START Exercise material

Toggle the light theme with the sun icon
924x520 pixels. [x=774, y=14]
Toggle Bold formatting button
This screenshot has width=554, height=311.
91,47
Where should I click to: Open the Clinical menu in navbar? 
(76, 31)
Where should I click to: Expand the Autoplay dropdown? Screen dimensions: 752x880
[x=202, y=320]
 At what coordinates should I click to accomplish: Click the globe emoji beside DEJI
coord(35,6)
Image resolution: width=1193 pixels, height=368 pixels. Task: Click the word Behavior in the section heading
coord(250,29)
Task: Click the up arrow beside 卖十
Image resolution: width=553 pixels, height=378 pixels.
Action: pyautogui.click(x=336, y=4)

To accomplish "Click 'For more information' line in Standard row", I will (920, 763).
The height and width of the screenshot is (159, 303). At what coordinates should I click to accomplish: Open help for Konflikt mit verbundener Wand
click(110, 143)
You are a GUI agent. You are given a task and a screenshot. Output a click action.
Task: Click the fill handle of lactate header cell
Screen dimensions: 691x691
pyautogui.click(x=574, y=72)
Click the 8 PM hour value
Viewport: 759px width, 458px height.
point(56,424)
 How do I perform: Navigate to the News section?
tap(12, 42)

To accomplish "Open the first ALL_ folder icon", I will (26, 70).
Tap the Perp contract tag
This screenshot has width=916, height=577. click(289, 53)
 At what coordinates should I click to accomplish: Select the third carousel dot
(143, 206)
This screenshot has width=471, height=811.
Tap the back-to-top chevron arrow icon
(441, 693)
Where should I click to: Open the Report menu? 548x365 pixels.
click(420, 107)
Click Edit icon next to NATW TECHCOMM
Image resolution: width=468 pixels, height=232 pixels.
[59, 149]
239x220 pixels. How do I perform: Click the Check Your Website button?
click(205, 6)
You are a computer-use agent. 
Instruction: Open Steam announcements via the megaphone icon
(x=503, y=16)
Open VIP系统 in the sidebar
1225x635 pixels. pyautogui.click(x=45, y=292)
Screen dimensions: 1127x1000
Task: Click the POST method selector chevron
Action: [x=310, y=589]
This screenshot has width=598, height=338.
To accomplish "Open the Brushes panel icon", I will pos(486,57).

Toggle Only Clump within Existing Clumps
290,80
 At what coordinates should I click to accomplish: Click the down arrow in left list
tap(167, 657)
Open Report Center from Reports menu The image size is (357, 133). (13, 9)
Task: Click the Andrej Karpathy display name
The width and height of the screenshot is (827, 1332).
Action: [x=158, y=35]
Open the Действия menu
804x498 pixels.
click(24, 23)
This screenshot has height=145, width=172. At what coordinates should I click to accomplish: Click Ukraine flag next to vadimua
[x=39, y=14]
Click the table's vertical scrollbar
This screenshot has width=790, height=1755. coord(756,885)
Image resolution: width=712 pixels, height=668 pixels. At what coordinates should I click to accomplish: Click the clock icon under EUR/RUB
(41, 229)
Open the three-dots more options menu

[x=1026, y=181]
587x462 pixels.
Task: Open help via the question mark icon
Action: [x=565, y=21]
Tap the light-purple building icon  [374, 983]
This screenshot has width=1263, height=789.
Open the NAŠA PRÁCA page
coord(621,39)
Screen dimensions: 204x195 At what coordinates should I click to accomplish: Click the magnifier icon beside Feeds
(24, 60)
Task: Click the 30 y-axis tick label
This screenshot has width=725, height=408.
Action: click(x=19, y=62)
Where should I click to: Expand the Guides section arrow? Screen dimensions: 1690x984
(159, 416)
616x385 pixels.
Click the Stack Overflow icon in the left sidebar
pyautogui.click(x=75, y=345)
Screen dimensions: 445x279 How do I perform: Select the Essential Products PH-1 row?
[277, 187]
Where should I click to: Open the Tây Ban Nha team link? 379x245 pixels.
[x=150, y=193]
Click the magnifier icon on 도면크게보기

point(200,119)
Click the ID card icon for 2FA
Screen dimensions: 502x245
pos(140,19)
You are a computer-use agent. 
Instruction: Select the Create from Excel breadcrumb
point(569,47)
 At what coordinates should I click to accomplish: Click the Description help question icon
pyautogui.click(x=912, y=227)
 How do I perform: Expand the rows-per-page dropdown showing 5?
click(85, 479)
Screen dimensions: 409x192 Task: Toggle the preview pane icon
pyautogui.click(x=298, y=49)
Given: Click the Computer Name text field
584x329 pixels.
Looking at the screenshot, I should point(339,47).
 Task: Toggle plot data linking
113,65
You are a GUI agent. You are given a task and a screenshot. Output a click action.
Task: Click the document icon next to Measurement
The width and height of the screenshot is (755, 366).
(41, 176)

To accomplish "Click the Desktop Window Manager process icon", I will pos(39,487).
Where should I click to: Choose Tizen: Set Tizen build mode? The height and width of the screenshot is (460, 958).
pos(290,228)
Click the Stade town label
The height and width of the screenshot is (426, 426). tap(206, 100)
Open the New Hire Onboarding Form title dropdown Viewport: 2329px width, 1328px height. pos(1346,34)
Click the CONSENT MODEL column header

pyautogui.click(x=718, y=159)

END Exercise material

Do this: Change "Where should I click to" to "Where do I click to" wherever it occurs in the items above, and write out all the items again with nothing else altered.

Full solution:
Toggle the light theme with the sun icon
924x520 pixels. [x=774, y=14]
Toggle Bold formatting button
This screenshot has width=554, height=311.
91,47
Where do I click to: Open the Clinical menu in navbar? 
(76, 31)
Where do I click to: Expand the Autoplay dropdown? Screen dimensions: 752x880
[x=202, y=320]
 At what coordinates should I click to accomplish: Click the globe emoji beside DEJI
coord(35,6)
Image resolution: width=1193 pixels, height=368 pixels. Task: Click the word Behavior in the section heading
coord(250,29)
Task: Click the up arrow beside 卖十
Image resolution: width=553 pixels, height=378 pixels.
Action: pyautogui.click(x=336, y=4)

To accomplish "Click 'For more information' line in Standard row", I will (920, 763).
The height and width of the screenshot is (159, 303). At what coordinates should I click to accomplish: Open help for Konflikt mit verbundener Wand
click(110, 143)
You are a GUI agent. You are given a task and a screenshot. Output a click action.
Task: Click the fill handle of lactate header cell
Screen dimensions: 691x691
pyautogui.click(x=574, y=72)
Click the 8 PM hour value
Viewport: 759px width, 458px height.
point(56,424)
 How do I perform: Navigate to the News section?
tap(12, 42)

To accomplish "Open the first ALL_ folder icon", I will (26, 70).
Tap the Perp contract tag
This screenshot has width=916, height=577. click(289, 53)
 At what coordinates should I click to accomplish: Select the third carousel dot
(143, 206)
This screenshot has width=471, height=811.
Tap the back-to-top chevron arrow icon
(441, 693)
Where do I click to: Open the Report menu? 548x365 pixels.
click(420, 107)
Click Edit icon next to NATW TECHCOMM
Image resolution: width=468 pixels, height=232 pixels.
[59, 149]
239x220 pixels. How do I perform: Click the Check Your Website button?
click(205, 6)
You are a computer-use agent. 
Instruction: Open Steam announcements via the megaphone icon
(x=503, y=16)
Open VIP系统 in the sidebar
1225x635 pixels. pyautogui.click(x=45, y=292)
Screen dimensions: 1127x1000
Task: Click the POST method selector chevron
Action: [x=310, y=589]
This screenshot has width=598, height=338.
To accomplish "Open the Brushes panel icon", I will pos(486,57).

Toggle Only Clump within Existing Clumps
290,80
 At what coordinates should I click to accomplish: Click the down arrow in left list
tap(167, 657)
Open Report Center from Reports menu The image size is (357, 133). (13, 9)
Task: Click the Andrej Karpathy display name
The width and height of the screenshot is (827, 1332).
Action: [x=158, y=35]
Open the Действия menu
804x498 pixels.
click(24, 23)
This screenshot has height=145, width=172. At what coordinates should I click to accomplish: Click Ukraine flag next to vadimua
[x=39, y=14]
Click the table's vertical scrollbar
This screenshot has width=790, height=1755. coord(756,885)
Image resolution: width=712 pixels, height=668 pixels. At what coordinates should I click to accomplish: Click the clock icon under EUR/RUB
(41, 229)
Open the three-dots more options menu

[x=1026, y=181]
587x462 pixels.
Task: Open help via the question mark icon
Action: [x=565, y=21]
Tap the light-purple building icon  [374, 983]
This screenshot has width=1263, height=789.
Open the NAŠA PRÁCA page
coord(621,39)
Screen dimensions: 204x195 At what coordinates should I click to accomplish: Click the magnifier icon beside Feeds
(24, 60)
Task: Click the 30 y-axis tick label
This screenshot has width=725, height=408.
Action: click(x=19, y=62)
Where do I click to: Expand the Guides section arrow? Screen dimensions: 1690x984
(159, 416)
616x385 pixels.
Click the Stack Overflow icon in the left sidebar
pyautogui.click(x=75, y=345)
Screen dimensions: 445x279 How do I perform: Select the Essential Products PH-1 row?
[277, 187]
Where do I click to: Open the Tây Ban Nha team link? 379x245 pixels.
[x=150, y=193]
Click the magnifier icon on 도면크게보기

point(200,119)
Click the ID card icon for 2FA
Screen dimensions: 502x245
pos(140,19)
You are a computer-use agent. 
Instruction: Select the Create from Excel breadcrumb
point(569,47)
 At what coordinates should I click to accomplish: Click the Description help question icon
pyautogui.click(x=912, y=227)
 How do I perform: Expand the rows-per-page dropdown showing 5?
click(85, 479)
Screen dimensions: 409x192 Task: Toggle the preview pane icon
pyautogui.click(x=298, y=49)
Given: Click the Computer Name text field
584x329 pixels.
Looking at the screenshot, I should point(339,47).
 Task: Toggle plot data linking
113,65
You are a GUI agent. You are given a task and a screenshot. Output a click action.
Task: Click the document icon next to Measurement
The width and height of the screenshot is (755, 366).
(41, 176)

To accomplish "Click the Desktop Window Manager process icon", I will pos(39,487).
Where do I click to: Choose Tizen: Set Tizen build mode? The height and width of the screenshot is (460, 958).
pos(290,228)
Click the Stade town label
The height and width of the screenshot is (426, 426). tap(206, 100)
Open the New Hire Onboarding Form title dropdown Viewport: 2329px width, 1328px height. pos(1346,34)
Click the CONSENT MODEL column header

pyautogui.click(x=718, y=159)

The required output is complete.